▶ **JOB**: Add 46 to every coordinate in the answers, and write out again every line in the stretch from the line containing "You are a GUI" through the line containing "pos(437,315)", requests included. Give only those lines.

▶ **MATERIAL SHOWN**:
========
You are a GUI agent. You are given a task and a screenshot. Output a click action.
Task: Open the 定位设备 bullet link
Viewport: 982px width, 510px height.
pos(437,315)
========
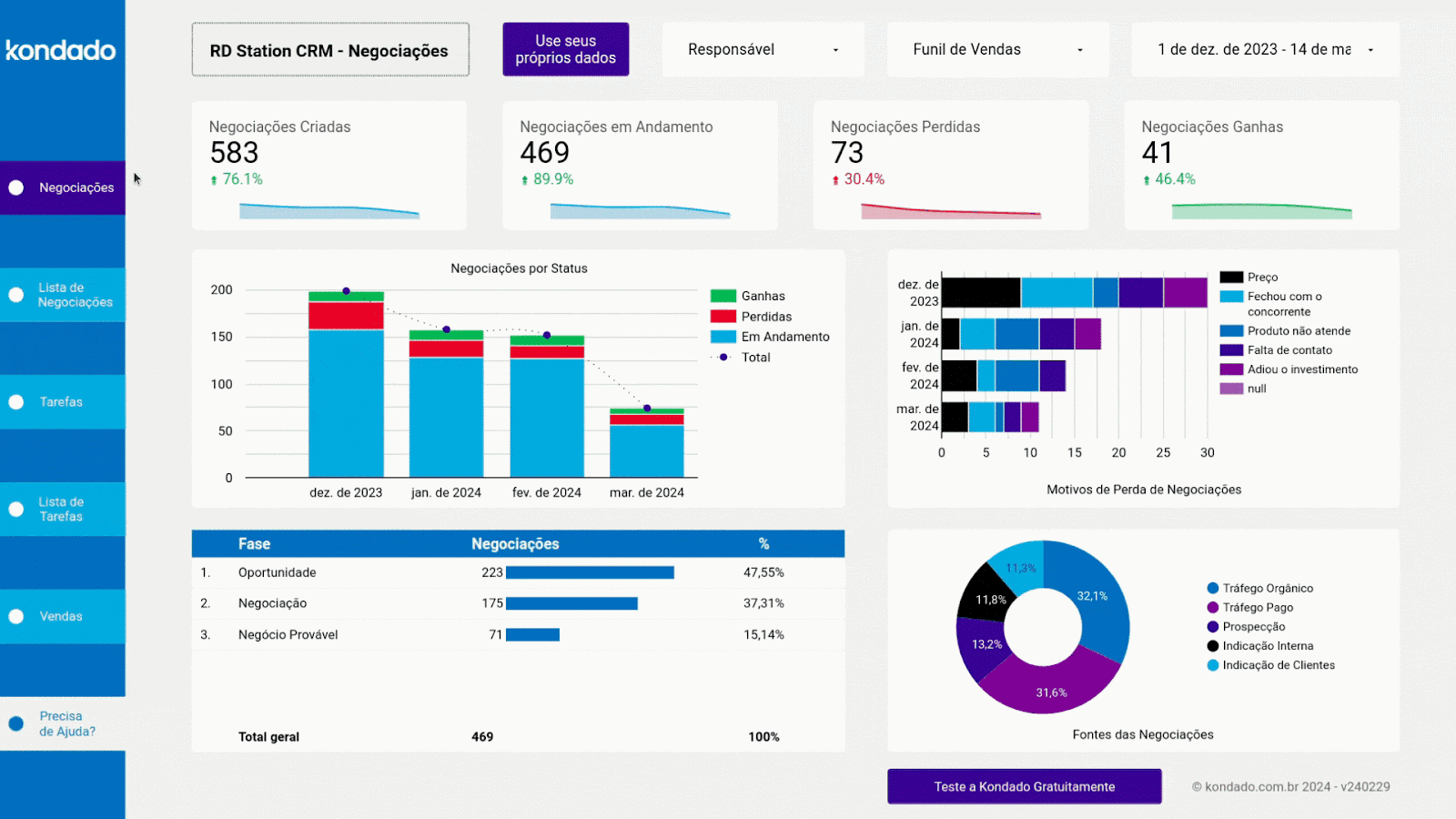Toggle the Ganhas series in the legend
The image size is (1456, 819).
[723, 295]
========
▶ **FINISHED TASK**:
You are a GUI agent. You are given a task and a screenshot. Output a click action.
Task: Open the 定位设备 bullet link
Viewport: 982px width, 510px height.
pos(483,361)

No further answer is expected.